What risks do we now face as deeply personal data is traded among companies not just for marketing and advertising, but also for research, law enforcement, and government initiatives? Where do we draw the line between privacy, commerce, and safety, especially as biometrics are big business, and third-party contracts generate significant profits?  

The issue of commercialization of health data is not a new phenomenon, indeed in December, discussions were in progress over the future use of NHS patients' personal records, said to be valued at roughly £10bn a year; however the pandemic is further shining a light on the topic.

From helping to curb the spread of COVID-19 and pharmaceutical and biological breakthroughs, to profitability in business and the potential for discrimination in jobs and government initiatives, assessing the impact of sharing and commercializing heath data is no mean feat.

As the technology and healthcare worlds collide, governments, security organizations, healthcare institutions and businesses alike will have to monitor progress closely. 

Biometrics mean big business

You don’t have to look far to realize that biometrics in business have almost become mainstream.

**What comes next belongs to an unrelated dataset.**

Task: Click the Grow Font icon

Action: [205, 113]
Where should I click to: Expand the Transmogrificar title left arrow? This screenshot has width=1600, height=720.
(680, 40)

This all comes down to convenience, and consumers are drawn to using the easiest, most natural authenticator out there – themselves. What’s more, biometric authentication is one of the safest ways to ensure you are who you say you are. Businesses using biometrics can market themselves as slick, technologically advanced and secure.

The issue then lies with where information is stored, who it can be sold to, and if it can be used by third parties once an individual has unlocked their smartphone or entered a building using facial recognition, for example.

One of the biggest scandals in recent years surrounding companies widening their use of the sensitive health data they collect came in 2019, when it was revealed some of the most popular period-tracking apps had been sharing users' intimate details with Facebook. With more than 100 million women around the world using free menstruation-tracking apps, that is a huge infringement on privacy.

Though it was discovered most businesses involved did have privacy policies, they required users to comb through complicated legal documents, which raises the question of: who is at fault? Companies handling data such as medical records and intimate details about users’ bodies have a responsibility to be more upfront, but the onus could also arguably be on the individual to do their research and read the fine print.

Contact tracing apps: pros and cons

The pandemic has highlighted how technology is increasingly playing a role in medicine and because of recent events, the issue of commercializing health data has come to the fore once more. Many governments are harnessing the power of biodata to help curb the spread of COVID-19 through contact-tracing apps, making this particularly apparent. Here lies a rather problematic conundrum of where to draw the line between public safety and personal privacy.

Ireland’s contact tracing app was downloaded 1.3m times in eight days – the fastest-downloaded app per capita in Europe – and since its launch has already been picking up infections. However, the privacy-conscious way in which it has been designed could mean we will never know its effectiveness.

Speaking about the German contact tracing app which is similar to Ireland’s, Prof Lothar Wieler told the BBC: “We cannot say exactly how many people were warned, because of the decentralized approach of the app.”

In Singapore, the country’s coronavirus tracing app has been described by some as “simultaneously impressive and terrifying”. The app uses Bluetooth to help the government track and notify people who have come into close contact with somebody infected with COVID-19. The authorities then enforce “stay-at-home” notices by sending text messages to residents during the day. When they receive the texts, Singaporeans are required to share their GPS location with the government.

Government intervention and allowing law enforcement access to biometric data is an ethically murky area – on the one hand, it is being used for the greater good and is helping to stop the spread of a very infectious disease. On the other, civilians are forced to share private information they might not want to.

Walking a tightrope

The commercialization of healthcare data is like walking a tightrope. Where do we draw the line between privacy, commerce, and safety? Being able to use sensitive data certainly has the potential to fuel biological breakthroughs, but at what cost?

As technology advances further, exciting developments lie in store for the healthcare industry such as brain-machine interface (BMI), where teams are working on applications for establishing a direct communication pathway between the brain and an external device. This will change lives for disabled and paralyzed individuals, along with smart pills – a promising healthcare breakthrough where sensors are attached or inserted in to a patient’s body and transmit data about bodily conditions back to healthcare professionals for analysis and treatment.

As healthcare progresses, one factor is certain: the issue of privacy cannot be overstated. Ultimately, the damage that can done if data ends up in the wrong hands is huge. The security and privacy community have a responsibility to engage in conversations about the greater need to investigate how healthcare data is being exposed and abused, and which regulations would be beneficial to introduce. Likewise, businesses, governments, and citizens must all treat their data like the vital asset it is in order to protect the privacy of our population.